YOUR GOAL: Reproduce exactly, from the data that follows, the line with "Open the chanki51@126.com email text", the line with "This screenshot has height=1092, width=1116.", and every line that lies between them.

:: DATASET ::

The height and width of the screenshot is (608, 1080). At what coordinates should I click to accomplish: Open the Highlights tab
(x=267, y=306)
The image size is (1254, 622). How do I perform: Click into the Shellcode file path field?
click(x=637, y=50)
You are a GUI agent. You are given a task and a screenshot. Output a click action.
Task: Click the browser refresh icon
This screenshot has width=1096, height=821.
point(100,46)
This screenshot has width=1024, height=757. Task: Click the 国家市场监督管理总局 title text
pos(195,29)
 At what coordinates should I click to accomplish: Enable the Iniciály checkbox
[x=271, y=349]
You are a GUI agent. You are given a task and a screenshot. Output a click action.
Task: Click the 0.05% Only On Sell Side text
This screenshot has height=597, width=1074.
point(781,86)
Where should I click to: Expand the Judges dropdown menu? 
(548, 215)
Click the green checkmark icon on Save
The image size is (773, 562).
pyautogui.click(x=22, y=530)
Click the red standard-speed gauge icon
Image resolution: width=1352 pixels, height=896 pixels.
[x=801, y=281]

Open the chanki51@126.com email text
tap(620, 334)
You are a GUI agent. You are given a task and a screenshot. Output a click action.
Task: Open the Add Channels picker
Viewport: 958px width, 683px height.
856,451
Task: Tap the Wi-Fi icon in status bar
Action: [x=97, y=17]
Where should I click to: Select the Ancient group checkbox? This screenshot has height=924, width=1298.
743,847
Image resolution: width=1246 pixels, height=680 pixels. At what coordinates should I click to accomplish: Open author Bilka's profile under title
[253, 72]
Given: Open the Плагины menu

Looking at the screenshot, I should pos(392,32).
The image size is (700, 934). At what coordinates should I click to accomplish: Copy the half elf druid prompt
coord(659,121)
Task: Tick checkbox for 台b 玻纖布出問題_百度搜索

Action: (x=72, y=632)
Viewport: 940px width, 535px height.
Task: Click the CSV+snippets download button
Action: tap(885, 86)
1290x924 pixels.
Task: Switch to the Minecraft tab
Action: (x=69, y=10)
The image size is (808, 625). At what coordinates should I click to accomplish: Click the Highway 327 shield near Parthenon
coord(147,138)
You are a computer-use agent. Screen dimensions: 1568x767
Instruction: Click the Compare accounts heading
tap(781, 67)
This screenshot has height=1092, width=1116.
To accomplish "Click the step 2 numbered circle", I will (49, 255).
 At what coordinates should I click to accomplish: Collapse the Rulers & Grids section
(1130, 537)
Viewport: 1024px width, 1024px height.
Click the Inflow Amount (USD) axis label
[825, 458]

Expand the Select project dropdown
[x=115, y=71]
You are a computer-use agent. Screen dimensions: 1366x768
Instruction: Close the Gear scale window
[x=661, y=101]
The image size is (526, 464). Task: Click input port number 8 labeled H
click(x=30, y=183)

:::

ANSWER TO THIS EXERCISE:
Open the chanki51@126.com email text
tap(620, 334)
You are a GUI agent. You are given a task and a screenshot. Output a click action.
Task: Open the Add Channels picker
Viewport: 958px width, 683px height.
856,451
Task: Tap the Wi-Fi icon in status bar
Action: [x=97, y=17]
Where should I click to: Select the Ancient group checkbox? This screenshot has height=924, width=1298.
743,847
Image resolution: width=1246 pixels, height=680 pixels. At what coordinates should I click to accomplish: Open author Bilka's profile under title
[253, 72]
Given: Open the Плагины menu

Looking at the screenshot, I should pos(392,32).
The image size is (700, 934). At what coordinates should I click to accomplish: Copy the half elf druid prompt
coord(659,121)
Task: Tick checkbox for 台b 玻纖布出問題_百度搜索

Action: (x=72, y=632)
Viewport: 940px width, 535px height.
Task: Click the CSV+snippets download button
Action: tap(885, 86)
1290x924 pixels.
Task: Switch to the Minecraft tab
Action: (x=69, y=10)
The image size is (808, 625). At what coordinates should I click to accomplish: Click the Highway 327 shield near Parthenon
coord(147,138)
You are a computer-use agent. Screen dimensions: 1568x767
Instruction: Click the Compare accounts heading
tap(781, 67)
This screenshot has height=1092, width=1116.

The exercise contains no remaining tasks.